To not take skills development for granted, we came up with the Student Development Workshop. The intention was to revisit some of the most basic skills we thought were necessary to be successful and to create authentic learning experiences for student participants. We also thought it best to be taught by those who knew better, and so the workshop hinged on the kind contributions made by various specialists, without whom the workshops would not have been possible. One of our most important criteria when designing the event was to have it away from the university context. We drafted a concept note and approached the Association with the idea, which was eagerly supported. However, the next step was to raise funds, and this became a serious challenge.

 

We approached several organisations and eventually were awarded support from the Palaeontological Scientific Trust, who continued to provide grants for the workshop over the coming years. The first workshop was hosted in 2013 in the Vredefort Dome and it went very well, despite the incredible difficulties we experienced as organisers to get everything to run smoothly, and this laid the foundation for the workshops that came afterwards. Most notably, with the election of a representative group of students to form the first ASAPA Student Council (later renamed to the Southern African Archaeology Student Council [SAASC]).

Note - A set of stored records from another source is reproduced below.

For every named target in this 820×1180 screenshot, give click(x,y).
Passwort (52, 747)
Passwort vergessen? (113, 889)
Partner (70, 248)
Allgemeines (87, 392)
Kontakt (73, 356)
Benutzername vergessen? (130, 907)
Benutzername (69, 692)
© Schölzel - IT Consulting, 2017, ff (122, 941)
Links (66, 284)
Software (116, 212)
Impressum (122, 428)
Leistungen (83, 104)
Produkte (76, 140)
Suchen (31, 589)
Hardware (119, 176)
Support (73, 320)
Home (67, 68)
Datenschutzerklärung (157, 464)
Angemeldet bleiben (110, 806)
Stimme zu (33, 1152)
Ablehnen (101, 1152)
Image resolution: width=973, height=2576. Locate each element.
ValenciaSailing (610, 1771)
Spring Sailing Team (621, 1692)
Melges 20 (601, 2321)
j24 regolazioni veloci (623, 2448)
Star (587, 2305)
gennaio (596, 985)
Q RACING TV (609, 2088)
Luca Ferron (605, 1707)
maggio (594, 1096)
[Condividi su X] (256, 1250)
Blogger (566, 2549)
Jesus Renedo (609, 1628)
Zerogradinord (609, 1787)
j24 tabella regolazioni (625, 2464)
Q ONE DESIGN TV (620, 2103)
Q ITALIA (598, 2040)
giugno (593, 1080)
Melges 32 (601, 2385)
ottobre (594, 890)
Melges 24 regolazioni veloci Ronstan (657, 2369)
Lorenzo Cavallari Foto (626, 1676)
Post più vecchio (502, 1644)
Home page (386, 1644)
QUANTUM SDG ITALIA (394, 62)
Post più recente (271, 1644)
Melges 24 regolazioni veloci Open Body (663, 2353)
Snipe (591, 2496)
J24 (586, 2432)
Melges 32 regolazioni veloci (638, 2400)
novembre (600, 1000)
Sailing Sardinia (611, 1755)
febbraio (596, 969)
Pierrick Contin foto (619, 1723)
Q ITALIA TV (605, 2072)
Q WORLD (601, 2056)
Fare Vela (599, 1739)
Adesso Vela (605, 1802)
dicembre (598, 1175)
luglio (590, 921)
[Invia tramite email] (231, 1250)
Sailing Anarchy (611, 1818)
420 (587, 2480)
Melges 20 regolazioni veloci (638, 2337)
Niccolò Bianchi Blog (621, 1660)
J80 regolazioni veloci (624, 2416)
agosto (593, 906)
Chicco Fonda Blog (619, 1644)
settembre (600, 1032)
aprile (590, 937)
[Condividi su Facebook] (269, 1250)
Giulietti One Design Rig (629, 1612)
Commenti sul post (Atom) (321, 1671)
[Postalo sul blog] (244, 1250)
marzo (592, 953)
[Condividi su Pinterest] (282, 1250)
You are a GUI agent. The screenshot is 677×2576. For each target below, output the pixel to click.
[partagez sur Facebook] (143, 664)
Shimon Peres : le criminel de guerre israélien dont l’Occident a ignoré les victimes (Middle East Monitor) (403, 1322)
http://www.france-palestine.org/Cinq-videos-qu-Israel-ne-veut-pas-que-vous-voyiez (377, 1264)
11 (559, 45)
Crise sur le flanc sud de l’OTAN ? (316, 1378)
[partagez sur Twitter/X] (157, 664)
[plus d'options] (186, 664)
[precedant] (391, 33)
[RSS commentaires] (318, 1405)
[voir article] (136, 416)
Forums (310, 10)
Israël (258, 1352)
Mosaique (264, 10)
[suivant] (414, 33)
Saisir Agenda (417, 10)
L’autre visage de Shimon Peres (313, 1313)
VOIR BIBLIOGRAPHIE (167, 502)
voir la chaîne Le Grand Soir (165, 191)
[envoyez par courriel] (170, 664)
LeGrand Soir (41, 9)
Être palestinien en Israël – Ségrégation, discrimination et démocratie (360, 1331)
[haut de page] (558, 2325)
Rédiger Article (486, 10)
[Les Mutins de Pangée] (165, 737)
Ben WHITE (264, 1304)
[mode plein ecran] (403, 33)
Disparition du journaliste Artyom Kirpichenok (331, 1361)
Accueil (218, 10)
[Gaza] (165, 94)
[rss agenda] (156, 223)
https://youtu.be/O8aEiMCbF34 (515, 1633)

The workshop has now been running for 11 years, coordinated each year by the current Council members. Over the years, its members collectively represent a range of universities and SADC countries. While the workshop is the main calendar event of the year for Council, they continually create spaces where students can network beyond the annual events, facilitating the growth of a close-knit community. 

We hope the workshop creates a legacy that those that came before us, that inspired us to do more and do better, look back upon proudly.